The huge Talisman Sabre exercise in Australia underscores the Albanese Labor government’s acceleration of the transformation of that country into a platform for war against China.
Hegseth later released a statement publicly asking the Labor government to lift its military spending to 3.5 percent of GDP “as soon as possible.” Hegseth said he conveyed the message to Australian Deputy Prime Richard Marles in a meeting at the Shangri-La Dialogue.
Marles had earlier said the Albanese government was “up for” a “conversation” with the Trump administration on the issue. Fearing a public outcry, Australian Prime Minister Anthony Albanese initially sought to downplay the US demand, telling the Australian Broadcasting Corporation: “We’ll determine our defense policy, and we’ve just invested across the [four-year] forwards an additional $10 billion on defense.”
That is not enough as far as Washington is concerned, however.
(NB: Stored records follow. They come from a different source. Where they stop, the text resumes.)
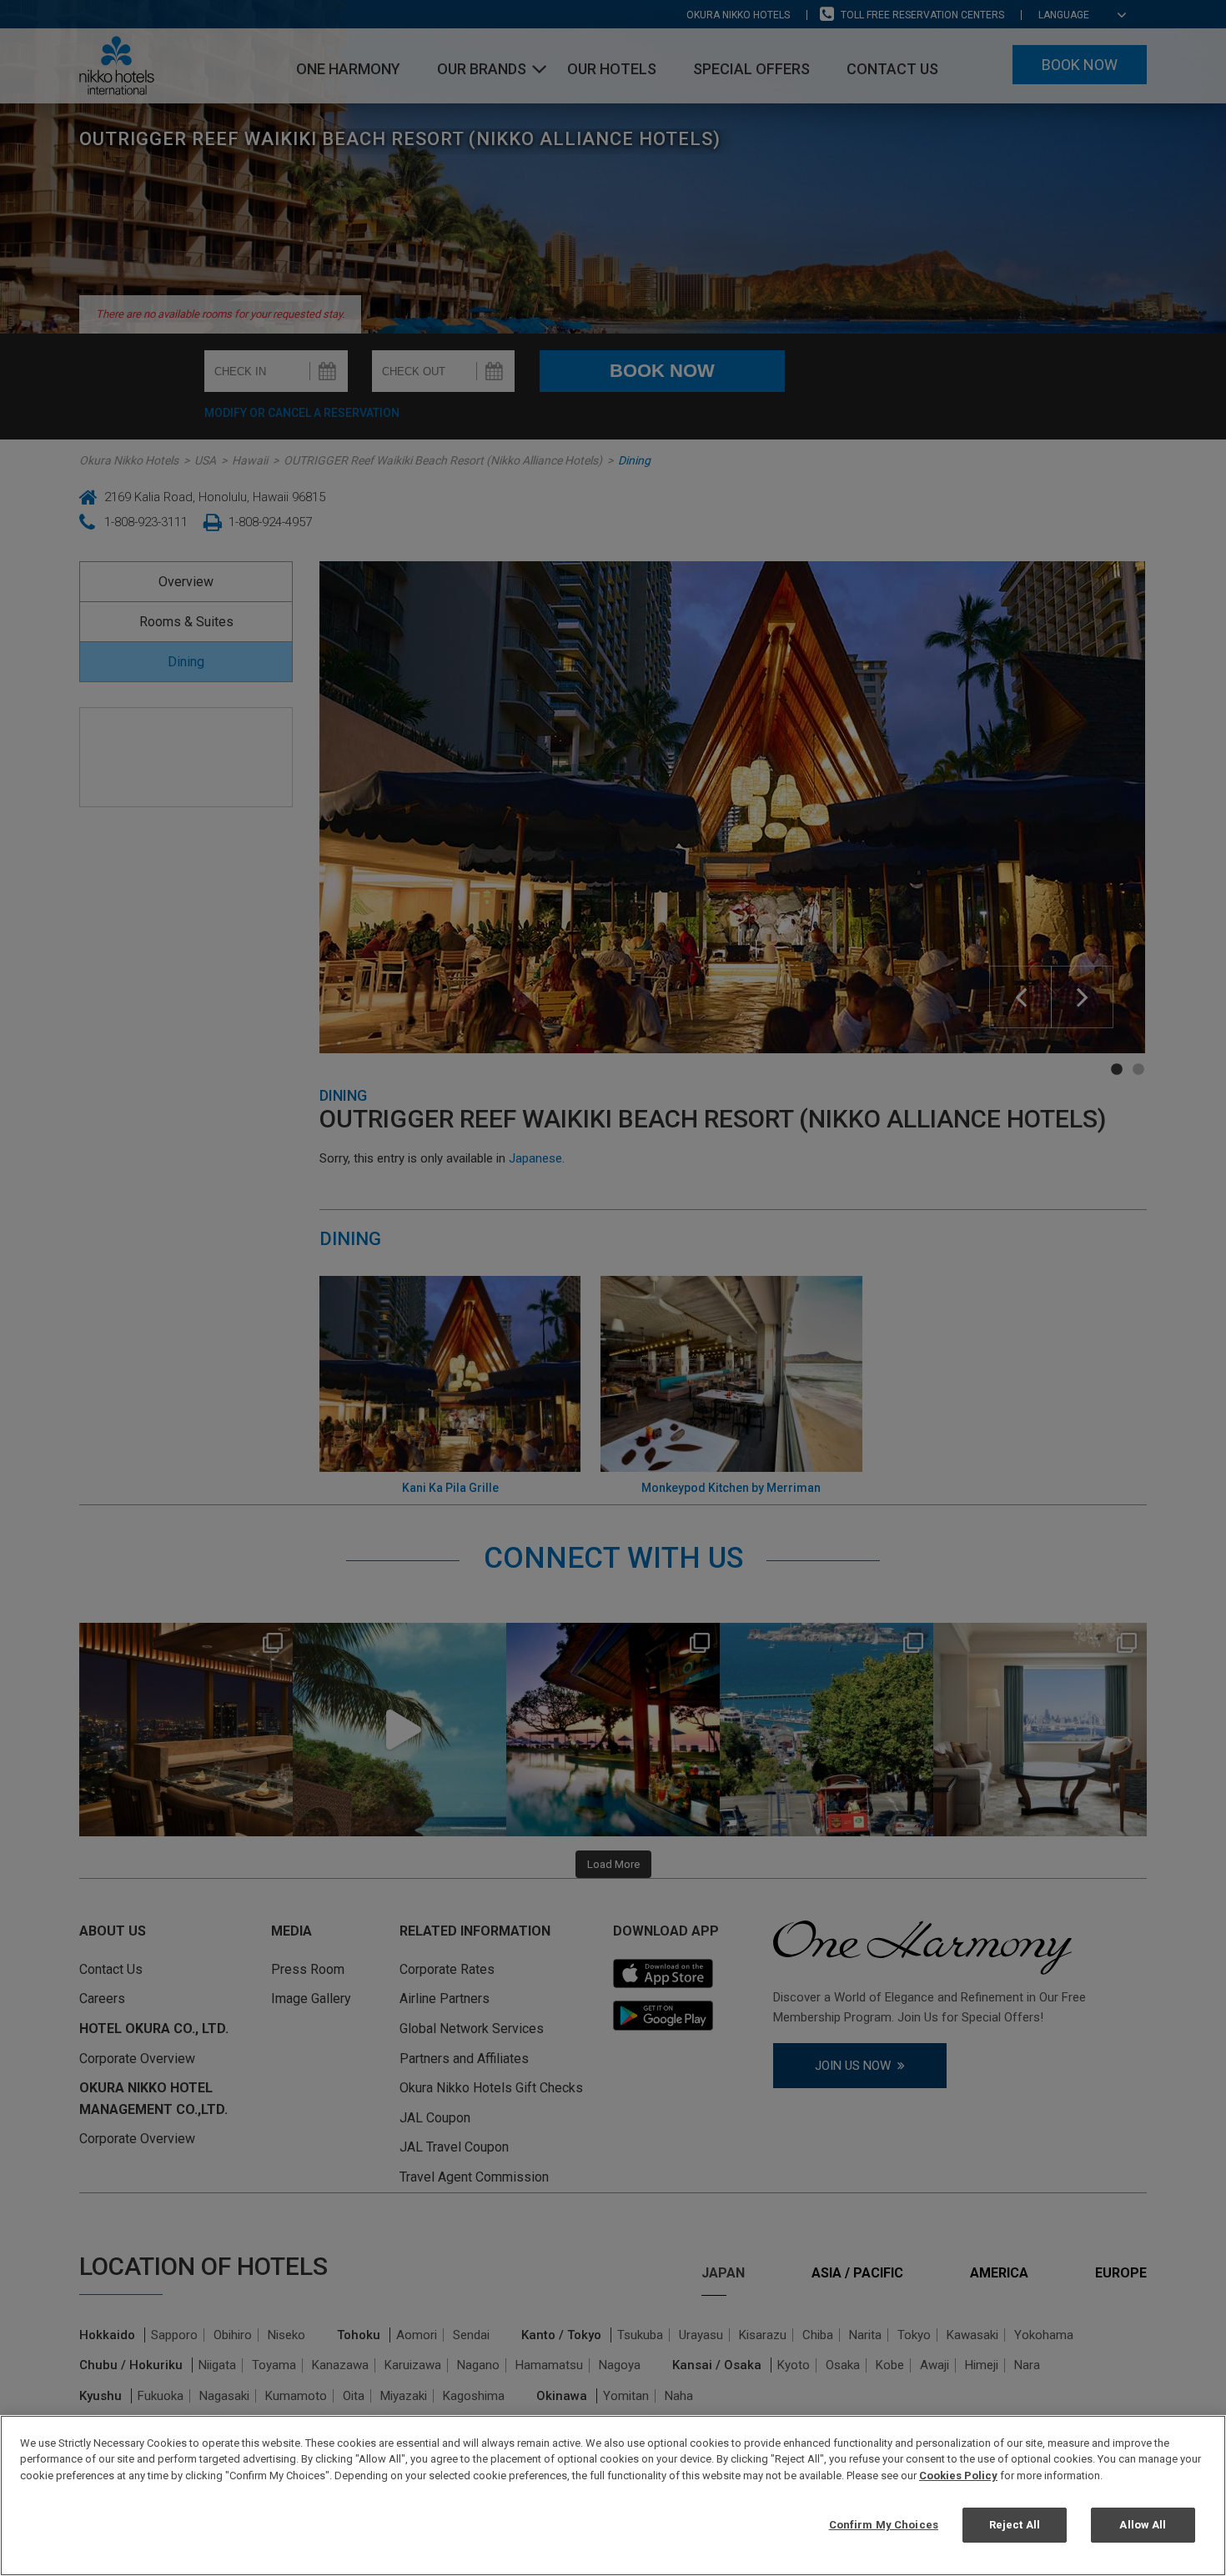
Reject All (1014, 2524)
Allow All (1142, 2524)
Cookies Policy (958, 2475)
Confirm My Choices (883, 2524)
The Trump administration’s demand requires quickly lifting military outlays from about 2 percent—or from $56 billion to $98 billion annually based on this year’s allocation.
That illustrates the scale of the war preparations being insisted upon across the entire Indo-Pacific region, at the inevitable expense of the social programs, living conditions, and lives of the working class, which will fuel convulsive workers’ struggles.
The threat of a cataclysmic world war can be defeated only by unifying these struggles on a global scale against all the governments and the capitalist profit system itself, in the fight for world socialism.